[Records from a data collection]
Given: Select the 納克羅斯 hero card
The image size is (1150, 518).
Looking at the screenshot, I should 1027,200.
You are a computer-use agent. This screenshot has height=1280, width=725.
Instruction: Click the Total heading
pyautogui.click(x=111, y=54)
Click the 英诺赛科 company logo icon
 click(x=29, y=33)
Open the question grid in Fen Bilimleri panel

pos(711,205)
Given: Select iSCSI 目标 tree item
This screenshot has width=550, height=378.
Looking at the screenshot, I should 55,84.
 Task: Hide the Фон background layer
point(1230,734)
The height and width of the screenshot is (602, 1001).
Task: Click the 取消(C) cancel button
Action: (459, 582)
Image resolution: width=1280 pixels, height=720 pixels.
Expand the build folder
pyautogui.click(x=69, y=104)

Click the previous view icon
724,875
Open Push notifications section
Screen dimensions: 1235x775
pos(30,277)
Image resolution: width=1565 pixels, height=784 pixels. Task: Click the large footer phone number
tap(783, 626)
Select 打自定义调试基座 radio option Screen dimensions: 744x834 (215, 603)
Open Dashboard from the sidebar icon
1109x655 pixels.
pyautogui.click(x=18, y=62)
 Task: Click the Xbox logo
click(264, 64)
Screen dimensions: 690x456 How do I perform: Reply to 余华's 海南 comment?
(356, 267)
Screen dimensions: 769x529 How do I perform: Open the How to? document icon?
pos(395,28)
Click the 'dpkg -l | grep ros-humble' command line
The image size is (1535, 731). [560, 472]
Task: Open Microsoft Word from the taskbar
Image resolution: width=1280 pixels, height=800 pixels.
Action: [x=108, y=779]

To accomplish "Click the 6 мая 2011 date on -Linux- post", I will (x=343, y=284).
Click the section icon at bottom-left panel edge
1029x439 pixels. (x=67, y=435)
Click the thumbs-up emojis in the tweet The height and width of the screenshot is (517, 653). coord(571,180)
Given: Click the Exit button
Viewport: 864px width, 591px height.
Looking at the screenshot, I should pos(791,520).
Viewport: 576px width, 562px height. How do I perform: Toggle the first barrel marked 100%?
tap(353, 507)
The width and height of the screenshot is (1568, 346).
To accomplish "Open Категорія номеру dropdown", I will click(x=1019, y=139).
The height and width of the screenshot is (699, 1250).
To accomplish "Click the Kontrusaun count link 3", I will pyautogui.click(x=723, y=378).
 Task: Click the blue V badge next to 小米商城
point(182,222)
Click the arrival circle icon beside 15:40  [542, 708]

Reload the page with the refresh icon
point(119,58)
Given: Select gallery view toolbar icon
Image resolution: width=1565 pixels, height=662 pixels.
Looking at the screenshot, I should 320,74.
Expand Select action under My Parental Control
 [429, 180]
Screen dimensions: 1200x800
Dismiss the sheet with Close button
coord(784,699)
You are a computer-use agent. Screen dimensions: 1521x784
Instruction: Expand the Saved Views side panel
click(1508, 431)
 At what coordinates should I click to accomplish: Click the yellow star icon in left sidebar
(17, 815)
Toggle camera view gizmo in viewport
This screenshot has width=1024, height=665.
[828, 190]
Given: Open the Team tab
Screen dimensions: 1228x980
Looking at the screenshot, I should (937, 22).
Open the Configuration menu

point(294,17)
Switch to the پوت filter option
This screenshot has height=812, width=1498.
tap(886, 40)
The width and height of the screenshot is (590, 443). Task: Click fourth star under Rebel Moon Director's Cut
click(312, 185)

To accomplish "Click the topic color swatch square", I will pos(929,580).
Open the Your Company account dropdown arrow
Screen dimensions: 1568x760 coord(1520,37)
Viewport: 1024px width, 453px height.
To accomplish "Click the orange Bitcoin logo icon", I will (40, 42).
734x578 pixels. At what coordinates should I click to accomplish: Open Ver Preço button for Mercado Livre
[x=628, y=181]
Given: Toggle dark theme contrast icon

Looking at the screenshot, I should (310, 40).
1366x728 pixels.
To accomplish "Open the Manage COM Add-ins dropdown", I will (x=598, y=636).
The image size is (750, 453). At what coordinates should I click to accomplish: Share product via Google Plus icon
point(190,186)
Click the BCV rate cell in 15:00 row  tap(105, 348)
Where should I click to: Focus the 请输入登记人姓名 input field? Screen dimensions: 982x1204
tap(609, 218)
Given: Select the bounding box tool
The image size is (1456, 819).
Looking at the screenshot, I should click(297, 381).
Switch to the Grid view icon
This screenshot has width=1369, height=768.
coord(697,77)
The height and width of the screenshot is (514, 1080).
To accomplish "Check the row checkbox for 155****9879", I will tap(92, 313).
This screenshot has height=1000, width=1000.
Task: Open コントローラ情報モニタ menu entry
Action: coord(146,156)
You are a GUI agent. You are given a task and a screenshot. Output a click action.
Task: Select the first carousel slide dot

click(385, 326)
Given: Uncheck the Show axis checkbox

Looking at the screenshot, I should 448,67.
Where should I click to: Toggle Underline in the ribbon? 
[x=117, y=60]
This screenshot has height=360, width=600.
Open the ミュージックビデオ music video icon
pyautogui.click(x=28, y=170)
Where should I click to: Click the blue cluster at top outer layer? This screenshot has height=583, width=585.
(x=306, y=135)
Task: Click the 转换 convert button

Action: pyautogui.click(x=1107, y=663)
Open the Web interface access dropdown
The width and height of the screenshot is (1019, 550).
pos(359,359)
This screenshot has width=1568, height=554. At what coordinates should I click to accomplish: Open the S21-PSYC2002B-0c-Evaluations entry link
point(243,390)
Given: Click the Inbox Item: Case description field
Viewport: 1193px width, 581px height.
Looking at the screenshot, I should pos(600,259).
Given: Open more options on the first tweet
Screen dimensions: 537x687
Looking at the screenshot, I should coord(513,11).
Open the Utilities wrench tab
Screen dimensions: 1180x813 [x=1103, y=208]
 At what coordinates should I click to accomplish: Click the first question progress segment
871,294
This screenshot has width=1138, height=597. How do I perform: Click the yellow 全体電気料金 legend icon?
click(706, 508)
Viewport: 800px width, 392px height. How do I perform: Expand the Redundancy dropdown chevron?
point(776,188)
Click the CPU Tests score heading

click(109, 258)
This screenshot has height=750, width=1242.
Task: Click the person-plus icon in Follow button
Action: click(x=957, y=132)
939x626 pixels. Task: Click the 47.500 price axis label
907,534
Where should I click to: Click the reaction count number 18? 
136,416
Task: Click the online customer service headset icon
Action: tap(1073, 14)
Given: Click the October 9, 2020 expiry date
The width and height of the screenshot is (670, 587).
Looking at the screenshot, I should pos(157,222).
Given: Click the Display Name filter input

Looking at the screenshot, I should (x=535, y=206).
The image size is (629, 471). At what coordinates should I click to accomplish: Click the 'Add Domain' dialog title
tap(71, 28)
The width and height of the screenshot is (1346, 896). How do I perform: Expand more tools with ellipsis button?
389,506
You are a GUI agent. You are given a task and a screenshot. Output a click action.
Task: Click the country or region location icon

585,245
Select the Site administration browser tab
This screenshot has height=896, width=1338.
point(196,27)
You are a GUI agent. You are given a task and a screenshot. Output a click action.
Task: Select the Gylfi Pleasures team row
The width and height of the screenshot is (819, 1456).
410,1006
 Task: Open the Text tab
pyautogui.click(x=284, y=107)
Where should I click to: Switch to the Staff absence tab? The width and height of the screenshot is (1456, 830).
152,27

Problem requirements — Every line from above should appear again in the answer, exactly as written.

Response to the task —
Given: Select the 納克羅斯 hero card
The image size is (1150, 518).
Looking at the screenshot, I should 1027,200.
You are a computer-use agent. This screenshot has height=1280, width=725.
Instruction: Click the Total heading
pyautogui.click(x=111, y=54)
Click the 英诺赛科 company logo icon
 click(x=29, y=33)
Open the question grid in Fen Bilimleri panel

pos(711,205)
Given: Select iSCSI 目标 tree item
This screenshot has width=550, height=378.
Looking at the screenshot, I should 55,84.
 Task: Hide the Фон background layer
point(1230,734)
The height and width of the screenshot is (602, 1001).
Task: Click the 取消(C) cancel button
Action: (459, 582)
Image resolution: width=1280 pixels, height=720 pixels.
Expand the build folder
pyautogui.click(x=69, y=104)

Click the previous view icon
724,875
Open Push notifications section
Screen dimensions: 1235x775
pos(30,277)
Image resolution: width=1565 pixels, height=784 pixels. Task: Click the large footer phone number
tap(783, 626)
Select 打自定义调试基座 radio option Screen dimensions: 744x834 (215, 603)
Open Dashboard from the sidebar icon
1109x655 pixels.
pyautogui.click(x=18, y=62)
 Task: Click the Xbox logo
click(264, 64)
Screen dimensions: 690x456 How do I perform: Reply to 余华's 海南 comment?
(356, 267)
Screen dimensions: 769x529 How do I perform: Open the How to? document icon?
pos(395,28)
Click the 'dpkg -l | grep ros-humble' command line
The image size is (1535, 731). [560, 472]
Task: Open Microsoft Word from the taskbar
Image resolution: width=1280 pixels, height=800 pixels.
Action: [x=108, y=779]

To accomplish "Click the 6 мая 2011 date on -Linux- post", I will (x=343, y=284).
Click the section icon at bottom-left panel edge
1029x439 pixels. (x=67, y=435)
Click the thumbs-up emojis in the tweet The height and width of the screenshot is (517, 653). coord(571,180)
Given: Click the Exit button
Viewport: 864px width, 591px height.
Looking at the screenshot, I should pos(791,520).
Viewport: 576px width, 562px height. How do I perform: Toggle the first barrel marked 100%?
tap(353, 507)
The width and height of the screenshot is (1568, 346).
To accomplish "Open Категорія номеру dropdown", I will click(x=1019, y=139).
The height and width of the screenshot is (699, 1250).
To accomplish "Click the Kontrusaun count link 3", I will pyautogui.click(x=723, y=378).
 Task: Click the blue V badge next to 小米商城
point(182,222)
Click the arrival circle icon beside 15:40  [542, 708]

Reload the page with the refresh icon
point(119,58)
Given: Select gallery view toolbar icon
Image resolution: width=1565 pixels, height=662 pixels.
Looking at the screenshot, I should 320,74.
Expand Select action under My Parental Control
 [429, 180]
Screen dimensions: 1200x800
Dismiss the sheet with Close button
coord(784,699)
You are a computer-use agent. Screen dimensions: 1521x784
Instruction: Expand the Saved Views side panel
click(1508, 431)
 At what coordinates should I click to accomplish: Click the yellow star icon in left sidebar
(17, 815)
Toggle camera view gizmo in viewport
This screenshot has width=1024, height=665.
[828, 190]
Given: Open the Team tab
Screen dimensions: 1228x980
Looking at the screenshot, I should (937, 22).
Open the Configuration menu

point(294,17)
Switch to the پوت filter option
This screenshot has height=812, width=1498.
tap(886, 40)
The width and height of the screenshot is (590, 443). Task: Click fourth star under Rebel Moon Director's Cut
click(312, 185)

To accomplish "Click the topic color swatch square", I will pos(929,580).
Open the Your Company account dropdown arrow
Screen dimensions: 1568x760 coord(1520,37)
Viewport: 1024px width, 453px height.
To accomplish "Click the orange Bitcoin logo icon", I will (40, 42).
734x578 pixels. At what coordinates should I click to accomplish: Open Ver Preço button for Mercado Livre
[x=628, y=181]
Given: Toggle dark theme contrast icon

Looking at the screenshot, I should (310, 40).
1366x728 pixels.
To accomplish "Open the Manage COM Add-ins dropdown", I will (x=598, y=636).
The image size is (750, 453). At what coordinates should I click to accomplish: Share product via Google Plus icon
point(190,186)
Click the BCV rate cell in 15:00 row  tap(105, 348)
Where should I click to: Focus the 请输入登记人姓名 input field? Screen dimensions: 982x1204
tap(609, 218)
Given: Select the bounding box tool
The image size is (1456, 819).
Looking at the screenshot, I should click(297, 381).
Switch to the Grid view icon
This screenshot has width=1369, height=768.
coord(697,77)
The height and width of the screenshot is (514, 1080).
To accomplish "Check the row checkbox for 155****9879", I will tap(92, 313).
This screenshot has height=1000, width=1000.
Task: Open コントローラ情報モニタ menu entry
Action: coord(146,156)
You are a GUI agent. You are given a task and a screenshot. Output a click action.
Task: Select the first carousel slide dot

click(385, 326)
Given: Uncheck the Show axis checkbox

Looking at the screenshot, I should 448,67.
Where should I click to: Toggle Underline in the ribbon? 
[x=117, y=60]
This screenshot has height=360, width=600.
Open the ミュージックビデオ music video icon
pyautogui.click(x=28, y=170)
Where should I click to: Click the blue cluster at top outer layer? This screenshot has height=583, width=585.
(x=306, y=135)
Task: Click the 转换 convert button

Action: pyautogui.click(x=1107, y=663)
Open the Web interface access dropdown
The width and height of the screenshot is (1019, 550).
pos(359,359)
This screenshot has width=1568, height=554. At what coordinates should I click to accomplish: Open the S21-PSYC2002B-0c-Evaluations entry link
point(243,390)
Given: Click the Inbox Item: Case description field
Viewport: 1193px width, 581px height.
Looking at the screenshot, I should pos(600,259).
Given: Open more options on the first tweet
Screen dimensions: 537x687
Looking at the screenshot, I should coord(513,11).
Open the Utilities wrench tab
Screen dimensions: 1180x813 [x=1103, y=208]
 At what coordinates should I click to accomplish: Click the first question progress segment
871,294
This screenshot has width=1138, height=597. How do I perform: Click the yellow 全体電気料金 legend icon?
click(706, 508)
Viewport: 800px width, 392px height. How do I perform: Expand the Redundancy dropdown chevron?
point(776,188)
Click the CPU Tests score heading

click(109, 258)
This screenshot has height=750, width=1242.
Task: Click the person-plus icon in Follow button
Action: click(x=957, y=132)
939x626 pixels. Task: Click the 47.500 price axis label
907,534
Where should I click to: Click the reaction count number 18? 
136,416
Task: Click the online customer service headset icon
Action: tap(1073, 14)
Given: Click the October 9, 2020 expiry date
The width and height of the screenshot is (670, 587).
Looking at the screenshot, I should pos(157,222).
Given: Click the Display Name filter input

Looking at the screenshot, I should (x=535, y=206).
The image size is (629, 471). At what coordinates should I click to accomplish: Click the 'Add Domain' dialog title
tap(71, 28)
The width and height of the screenshot is (1346, 896). How do I perform: Expand more tools with ellipsis button?
389,506
You are a GUI agent. You are given a task and a screenshot. Output a click action.
Task: Click the country or region location icon

585,245
Select the Site administration browser tab
This screenshot has height=896, width=1338.
point(196,27)
You are a GUI agent. You are given a task and a screenshot. Output a click action.
Task: Select the Gylfi Pleasures team row
The width and height of the screenshot is (819, 1456).
410,1006
 Task: Open the Text tab
pyautogui.click(x=284, y=107)
Where should I click to: Switch to the Staff absence tab? The width and height of the screenshot is (1456, 830).
152,27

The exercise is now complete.